In this way, we’ll deal with the CONNECT method if it shows up.

This is an affirmative list. If there is a match to one of the patterns, then the mapped function is executed. If no pattern is found, either because the resource itself does not match, or because the resource does not have a function to handle the specified method, then a general 404 error is returned.

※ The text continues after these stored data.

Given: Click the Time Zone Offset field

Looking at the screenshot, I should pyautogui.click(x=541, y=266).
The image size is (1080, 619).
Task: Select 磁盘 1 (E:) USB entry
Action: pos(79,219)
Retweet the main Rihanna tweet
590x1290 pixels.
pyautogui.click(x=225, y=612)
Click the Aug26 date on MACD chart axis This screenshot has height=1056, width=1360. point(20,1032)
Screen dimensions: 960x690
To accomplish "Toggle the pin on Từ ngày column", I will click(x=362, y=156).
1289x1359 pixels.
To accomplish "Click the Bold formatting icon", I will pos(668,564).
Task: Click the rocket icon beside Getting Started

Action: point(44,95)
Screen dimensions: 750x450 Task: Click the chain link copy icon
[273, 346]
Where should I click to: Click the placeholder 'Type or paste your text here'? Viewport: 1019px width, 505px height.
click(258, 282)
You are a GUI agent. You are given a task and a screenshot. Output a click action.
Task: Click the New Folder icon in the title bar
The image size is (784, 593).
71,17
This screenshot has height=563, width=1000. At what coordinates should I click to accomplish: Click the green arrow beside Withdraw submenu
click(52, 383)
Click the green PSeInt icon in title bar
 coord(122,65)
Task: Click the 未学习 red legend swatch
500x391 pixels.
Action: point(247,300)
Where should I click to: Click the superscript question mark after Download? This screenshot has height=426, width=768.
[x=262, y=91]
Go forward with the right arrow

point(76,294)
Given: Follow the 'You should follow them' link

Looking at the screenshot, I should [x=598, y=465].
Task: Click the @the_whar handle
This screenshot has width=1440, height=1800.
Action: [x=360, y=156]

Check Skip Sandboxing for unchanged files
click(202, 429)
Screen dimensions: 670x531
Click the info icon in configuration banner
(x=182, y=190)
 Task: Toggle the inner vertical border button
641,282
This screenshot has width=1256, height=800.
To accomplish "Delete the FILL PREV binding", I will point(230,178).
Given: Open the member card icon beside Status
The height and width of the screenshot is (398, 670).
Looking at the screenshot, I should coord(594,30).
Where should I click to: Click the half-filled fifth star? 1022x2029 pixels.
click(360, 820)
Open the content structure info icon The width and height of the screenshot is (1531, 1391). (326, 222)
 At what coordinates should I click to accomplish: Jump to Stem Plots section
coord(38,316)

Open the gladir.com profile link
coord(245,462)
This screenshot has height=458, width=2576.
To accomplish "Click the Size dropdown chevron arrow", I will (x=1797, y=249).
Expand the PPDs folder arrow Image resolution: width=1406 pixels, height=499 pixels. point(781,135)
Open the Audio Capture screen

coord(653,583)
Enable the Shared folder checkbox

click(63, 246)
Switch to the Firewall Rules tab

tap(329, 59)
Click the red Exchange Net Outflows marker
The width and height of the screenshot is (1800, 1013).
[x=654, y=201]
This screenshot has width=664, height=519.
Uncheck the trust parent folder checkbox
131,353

That’s about all there is to it. Create a mapping between URLs and functions, and you’re all done. Of course there’s the function itself:

local URL = require("url");
local StaticService = require("StaticService");

local function replacedotdot(s)
  return string.gsub(s, "%.%.", '%.')
end

local HandleFileGET = function(request, response)
  local absolutePath = replacedotdot(URL.unescape(request.Url.path));
  local filename = './wwwroot'..absolutePath;
	
  StaticService.SendFile(filename, response)

  return false;
end

Not a lot of magic in this particular one. First of all, there’s that simplistic ‘replacedotdot()’ function. That’s just a casual attempt to restrict the file access to the directory of our choosing. In HandleFileGET, the first thing to do is urldecode the path specified, then feed that to the replacedotdot() function. Then, take whatever comes out of that, and prepend it with ‘./wwwroot’, and finally feed that to the StaticService.SendFile() function, which is a standard part of TINN.

The return value of this function has meaning. If you return false, or ‘nil’, then the socket representing this particular request will be recycled, assuming there is potentially another request coming on the same socket.

If you instead return ‘true’, then the system assumes you are handling any subsequent recycling, or closing, and it will not take any further action with the underlying socket.

This is a nice feature in that it allows you to construct much more interesting interactions than the standard request/response, without much fuss. For example, you could easily open up websockets, upgrade connections in general, or do whatever you want.

At any rate, with TINN, you can create a simple web server in a single command line. I find that to be a fairly useful thing.